画像はE0102のイオン化した酸素の動きを調べるために撮影されたもので、青色は地球に向かうように、赤色は地球から遠ざかるように移動していることを示しています。画像に写るE0102の帯状に連なるガスの塊は、地球から月までの距離を15分ほどで往復できる時速200万マイル(約320万km)という平均速度で爆発の中心から遠ざかりつつあるといいます。
パデュー大学のJohn Banovetz氏らの研究グループは、超新星爆発にともなう噴出物の速度から逆算した結果、現在観測されているE0102は超新星爆発から約1740年が経った姿であることが明らかになったとする研究成果を発表しました。

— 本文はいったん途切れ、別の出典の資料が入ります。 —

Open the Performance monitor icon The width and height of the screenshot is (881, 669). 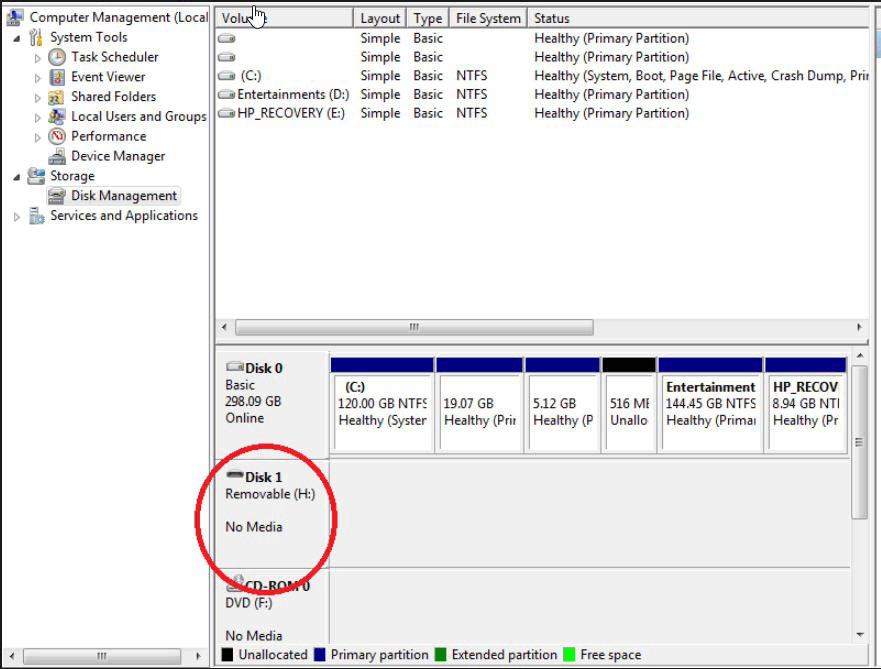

言い換えると、E0102を生み出した超新星爆発は3世紀後半の前後(日本では弥生時代から古墳時代にかけて)に目撃されていた可能性があります。見ることができた地域は南半球に限定され、今のところそれらしき記録も見つかってはいないようですが、当時この超新星を目撃した人がいたかもしれません。
超新星爆発からの経過時間を推定するために、研究グループは「ハッブル」宇宙望遠鏡によって10年間隔で撮影されたE0102の画像をもとに、可視光線で比較的観測しやすいイオン化酸素が豊富な噴出物の塊45個の速度を調べました。特に速く移動している塊22個を選び出してそれぞれの移動方向を逆に辿っていった結果、研究グループは超新星爆発が起きた場所を特定することに成功し、前述の経過時間を算出するに至りました。
発表によると、E0102に関する過去の研究では爆発からの経過時間が1000年や2000年とも算出されていたといいます。研究に参加したパデュー大学のDanny Milisavljevic氏によると、以前の研究ではハッブル宇宙望遠鏡にかつて搭載されていた「広域惑星カメラ2(WFPC2)」と現在も稼働中の「掃天観測用高性能カメラ(ACS)」という2つの異なるカメラで取得されたデータが用いられていたといいます。
いっぽう、今回の研究ではACSのデータのみが用いられました。同じカメラのデータのみを利用することで「比較がよりロバスト(堅牢)になった」とするMilisavljevic氏は、2020年で観測開始から30年が経ったハッブル宇宙望遠鏡の長寿の証だとコメントしています。